* [INSTRUCTIONS TO FOLLOW]
What is needed is an exact copy of all the records, written out in full.

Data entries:

^^^^

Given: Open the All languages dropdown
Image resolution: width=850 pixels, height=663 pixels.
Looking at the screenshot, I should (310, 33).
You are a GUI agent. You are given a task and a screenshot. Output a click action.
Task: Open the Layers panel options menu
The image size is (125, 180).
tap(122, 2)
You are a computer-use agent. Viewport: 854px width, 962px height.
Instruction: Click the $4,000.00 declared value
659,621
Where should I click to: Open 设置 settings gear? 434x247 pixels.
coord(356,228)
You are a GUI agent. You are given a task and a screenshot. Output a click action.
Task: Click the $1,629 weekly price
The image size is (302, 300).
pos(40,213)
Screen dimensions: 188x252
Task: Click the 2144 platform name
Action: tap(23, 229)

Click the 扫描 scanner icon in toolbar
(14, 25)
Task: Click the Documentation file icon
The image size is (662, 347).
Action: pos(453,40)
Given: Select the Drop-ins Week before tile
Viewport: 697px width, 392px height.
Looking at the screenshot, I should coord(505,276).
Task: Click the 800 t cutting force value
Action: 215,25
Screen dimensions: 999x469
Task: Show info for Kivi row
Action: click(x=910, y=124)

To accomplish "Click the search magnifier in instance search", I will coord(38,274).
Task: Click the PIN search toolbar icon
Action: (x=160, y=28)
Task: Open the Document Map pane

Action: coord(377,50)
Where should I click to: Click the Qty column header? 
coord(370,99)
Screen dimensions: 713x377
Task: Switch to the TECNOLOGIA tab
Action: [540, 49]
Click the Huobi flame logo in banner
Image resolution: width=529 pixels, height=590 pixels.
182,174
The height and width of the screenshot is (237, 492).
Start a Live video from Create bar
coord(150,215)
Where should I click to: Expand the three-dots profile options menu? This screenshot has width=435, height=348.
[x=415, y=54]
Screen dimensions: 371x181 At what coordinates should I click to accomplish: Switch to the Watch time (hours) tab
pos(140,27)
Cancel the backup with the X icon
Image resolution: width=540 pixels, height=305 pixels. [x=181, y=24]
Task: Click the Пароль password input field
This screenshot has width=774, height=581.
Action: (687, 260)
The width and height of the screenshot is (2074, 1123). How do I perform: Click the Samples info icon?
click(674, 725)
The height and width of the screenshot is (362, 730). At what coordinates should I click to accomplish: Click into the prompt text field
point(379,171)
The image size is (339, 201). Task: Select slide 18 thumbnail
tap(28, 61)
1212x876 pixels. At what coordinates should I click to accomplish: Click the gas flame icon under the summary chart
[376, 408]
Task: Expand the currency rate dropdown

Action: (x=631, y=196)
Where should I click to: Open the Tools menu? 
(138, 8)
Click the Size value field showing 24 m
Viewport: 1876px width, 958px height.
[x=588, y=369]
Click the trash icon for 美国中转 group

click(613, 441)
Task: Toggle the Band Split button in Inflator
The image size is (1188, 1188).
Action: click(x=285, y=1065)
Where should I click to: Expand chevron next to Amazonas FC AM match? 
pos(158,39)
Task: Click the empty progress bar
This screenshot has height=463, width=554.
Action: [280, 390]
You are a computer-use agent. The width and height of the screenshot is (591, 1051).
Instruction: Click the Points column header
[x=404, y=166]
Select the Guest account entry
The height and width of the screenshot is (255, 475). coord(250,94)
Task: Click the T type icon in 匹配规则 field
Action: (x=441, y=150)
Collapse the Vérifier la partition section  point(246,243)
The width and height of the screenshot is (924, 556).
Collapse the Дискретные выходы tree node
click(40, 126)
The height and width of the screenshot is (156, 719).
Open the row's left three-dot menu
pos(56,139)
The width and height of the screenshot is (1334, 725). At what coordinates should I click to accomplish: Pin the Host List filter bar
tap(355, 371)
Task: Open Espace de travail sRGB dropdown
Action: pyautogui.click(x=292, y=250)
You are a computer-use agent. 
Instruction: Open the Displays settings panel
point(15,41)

^^^^

* [TASK RESULT]
Given: Open the All languages dropdown
Image resolution: width=850 pixels, height=663 pixels.
Looking at the screenshot, I should (310, 33).
You are a GUI agent. You are given a task and a screenshot. Output a click action.
Task: Open the Layers panel options menu
The image size is (125, 180).
tap(122, 2)
You are a computer-use agent. Viewport: 854px width, 962px height.
Instruction: Click the $4,000.00 declared value
659,621
Where should I click to: Open 设置 settings gear? 434x247 pixels.
coord(356,228)
You are a GUI agent. You are given a task and a screenshot. Output a click action.
Task: Click the $1,629 weekly price
The image size is (302, 300).
pos(40,213)
Screen dimensions: 188x252
Task: Click the 2144 platform name
Action: tap(23, 229)

Click the 扫描 scanner icon in toolbar
(14, 25)
Task: Click the Documentation file icon
The image size is (662, 347).
Action: pos(453,40)
Given: Select the Drop-ins Week before tile
Viewport: 697px width, 392px height.
Looking at the screenshot, I should coord(505,276).
Task: Click the 800 t cutting force value
Action: 215,25
Screen dimensions: 999x469
Task: Show info for Kivi row
Action: click(x=910, y=124)

To accomplish "Click the search magnifier in instance search", I will coord(38,274).
Task: Click the PIN search toolbar icon
Action: (x=160, y=28)
Task: Open the Document Map pane

Action: coord(377,50)
Where should I click to: Click the Qty column header? 
coord(370,99)
Screen dimensions: 713x377
Task: Switch to the TECNOLOGIA tab
Action: [540, 49]
Click the Huobi flame logo in banner
Image resolution: width=529 pixels, height=590 pixels.
182,174
The height and width of the screenshot is (237, 492).
Start a Live video from Create bar
coord(150,215)
Where should I click to: Expand the three-dots profile options menu? This screenshot has width=435, height=348.
[x=415, y=54]
Screen dimensions: 371x181 At what coordinates should I click to accomplish: Switch to the Watch time (hours) tab
pos(140,27)
Cancel the backup with the X icon
Image resolution: width=540 pixels, height=305 pixels. [x=181, y=24]
Task: Click the Пароль password input field
This screenshot has width=774, height=581.
Action: (687, 260)
The width and height of the screenshot is (2074, 1123). How do I perform: Click the Samples info icon?
click(674, 725)
The height and width of the screenshot is (362, 730). At what coordinates should I click to accomplish: Click into the prompt text field
point(379,171)
The image size is (339, 201). Task: Select slide 18 thumbnail
tap(28, 61)
1212x876 pixels. At what coordinates should I click to accomplish: Click the gas flame icon under the summary chart
[376, 408]
Task: Expand the currency rate dropdown

Action: (x=631, y=196)
Where should I click to: Open the Tools menu? 
(138, 8)
Click the Size value field showing 24 m
Viewport: 1876px width, 958px height.
[x=588, y=369]
Click the trash icon for 美国中转 group

click(613, 441)
Task: Toggle the Band Split button in Inflator
The image size is (1188, 1188).
Action: click(x=285, y=1065)
Where should I click to: Expand chevron next to Amazonas FC AM match? 
pos(158,39)
Task: Click the empty progress bar
This screenshot has height=463, width=554.
Action: [280, 390]
You are a computer-use agent. The width and height of the screenshot is (591, 1051).
Instruction: Click the Points column header
[x=404, y=166]
Select the Guest account entry
The height and width of the screenshot is (255, 475). coord(250,94)
Task: Click the T type icon in 匹配规则 field
Action: (x=441, y=150)
Collapse the Vérifier la partition section  point(246,243)
The width and height of the screenshot is (924, 556).
Collapse the Дискретные выходы tree node
click(40, 126)
The height and width of the screenshot is (156, 719).
Open the row's left three-dot menu
pos(56,139)
The width and height of the screenshot is (1334, 725). At what coordinates should I click to accomplish: Pin the Host List filter bar
tap(355, 371)
Task: Open Espace de travail sRGB dropdown
Action: pyautogui.click(x=292, y=250)
You are a computer-use agent. 
Instruction: Open the Displays settings panel
point(15,41)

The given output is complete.